(Data provided)

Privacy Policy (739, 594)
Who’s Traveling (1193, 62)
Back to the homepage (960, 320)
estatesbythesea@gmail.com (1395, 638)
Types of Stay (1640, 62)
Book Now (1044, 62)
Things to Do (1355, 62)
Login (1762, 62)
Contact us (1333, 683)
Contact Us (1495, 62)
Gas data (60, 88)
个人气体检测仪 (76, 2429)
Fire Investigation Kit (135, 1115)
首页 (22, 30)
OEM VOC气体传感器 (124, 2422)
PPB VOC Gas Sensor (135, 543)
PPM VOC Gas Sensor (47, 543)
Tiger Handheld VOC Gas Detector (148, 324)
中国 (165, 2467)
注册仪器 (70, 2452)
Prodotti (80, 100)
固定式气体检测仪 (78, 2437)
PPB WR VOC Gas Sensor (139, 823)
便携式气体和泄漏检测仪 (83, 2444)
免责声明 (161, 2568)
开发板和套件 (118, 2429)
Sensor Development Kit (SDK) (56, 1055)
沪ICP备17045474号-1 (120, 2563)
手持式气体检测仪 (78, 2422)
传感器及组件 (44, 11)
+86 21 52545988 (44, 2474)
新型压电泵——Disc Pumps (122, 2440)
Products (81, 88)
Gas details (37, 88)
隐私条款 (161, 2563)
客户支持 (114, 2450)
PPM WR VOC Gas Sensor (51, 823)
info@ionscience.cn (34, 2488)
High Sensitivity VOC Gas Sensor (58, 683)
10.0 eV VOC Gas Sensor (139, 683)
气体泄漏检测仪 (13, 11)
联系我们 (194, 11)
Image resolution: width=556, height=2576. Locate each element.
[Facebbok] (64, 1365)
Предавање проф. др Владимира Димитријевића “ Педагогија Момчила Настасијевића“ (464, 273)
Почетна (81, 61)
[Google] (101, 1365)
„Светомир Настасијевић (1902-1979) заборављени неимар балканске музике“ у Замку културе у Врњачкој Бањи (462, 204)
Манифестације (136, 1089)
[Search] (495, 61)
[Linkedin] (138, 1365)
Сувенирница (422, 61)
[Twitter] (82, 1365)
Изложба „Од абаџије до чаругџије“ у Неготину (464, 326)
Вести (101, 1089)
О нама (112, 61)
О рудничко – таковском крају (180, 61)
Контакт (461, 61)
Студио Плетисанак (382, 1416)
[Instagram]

(End Data provided)

## Task details
Each line from the top of the listing down to and including the one containing "Fire Investigation Kit (135, 1115)" should be transcribed exactly; nothing else is to be output.

## Your solution
Privacy Policy (739, 594)
Who’s Traveling (1193, 62)
Back to the homepage (960, 320)
estatesbythesea@gmail.com (1395, 638)
Types of Stay (1640, 62)
Book Now (1044, 62)
Things to Do (1355, 62)
Login (1762, 62)
Contact us (1333, 683)
Contact Us (1495, 62)
Gas data (60, 88)
个人气体检测仪 (76, 2429)
Fire Investigation Kit (135, 1115)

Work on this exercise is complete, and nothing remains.